Thursday, June 16, 2011

Review of An Introduction to Machine Learning with Web Data by Hilary Mason

An Introduction to Machine Learning with Web Data by Hilary Mason; O'Reilly Media.

The video itself is presented in five sections: (1) Introduction, (2) Classifying Web Documents - The Theory, (3) Classifying Web Documents - The Code, (4) Clustering , Recommendations, and Probability, and (5) Conclusion. In short, the video Hilary uses web based data to show the audience how to work with data to solve problems you may have by using basic machine learning techniques. The video is particularly directed at programmers who do not have statistical training.  
The viewer will sit with a group of a few other students and feel the imtimate setting of a small classroom. For myself, a video where you can re-watch segments, stop the video to reference a suggested resource, or pause to experiment with a variant of the code is both helpful and handy.
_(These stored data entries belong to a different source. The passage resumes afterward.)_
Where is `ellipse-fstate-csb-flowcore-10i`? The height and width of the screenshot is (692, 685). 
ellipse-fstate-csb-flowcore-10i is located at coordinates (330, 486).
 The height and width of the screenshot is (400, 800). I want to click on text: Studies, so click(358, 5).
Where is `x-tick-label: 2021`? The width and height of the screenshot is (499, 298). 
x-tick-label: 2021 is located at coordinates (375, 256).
For example, in the introduction, Hilary references a link (http://bit.ly/9RYQEF) that explans the concept of "data science." At that point, I paused the video and browsed to the link and found it quiet informative. By the second section, Classifying Web Documents - The Theory, the audience is gently taken into statistical techniques such as naive bayes and shown a step-by-step approach in how the math is applied. In the  Classifying Web Documents - The Code, the participant utilizes python code and the New York Time API to classify words from the New York Times web site. Within the Clustering, Recommendations, and Probability video the viewer is taken through code that demonstrates how to take data with which little is known and learn from the clustering results. Finally, the conclusion section deals briefly with the concepts of probability and then reviews the entire sessions content. 
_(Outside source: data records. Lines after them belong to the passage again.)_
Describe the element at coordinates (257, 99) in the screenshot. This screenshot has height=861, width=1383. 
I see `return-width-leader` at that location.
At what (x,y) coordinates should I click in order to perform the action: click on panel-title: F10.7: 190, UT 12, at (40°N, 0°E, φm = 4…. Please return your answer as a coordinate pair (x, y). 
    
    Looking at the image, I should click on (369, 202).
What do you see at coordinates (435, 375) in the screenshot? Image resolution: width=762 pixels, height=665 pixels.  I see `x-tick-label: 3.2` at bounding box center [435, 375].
While being able to navigate around in python is beneficial and by following along with the running of the code one can learn and retain more information, the participant can just view the video content as both the code and concepts are displayed and explained. What is nice is Hilary provides the code used in the video from her Git repository at https://github.com/hmason/ml_class. If the viewer wants to participate she will need to make sure that they have the proper python modules installed. 
In conclusion, the software developer that has little more than the required stats college class would do well to purchase this video. Seeing the actual application of code to the basic statistical algorithms is extremely informative and applicable in various problem domains.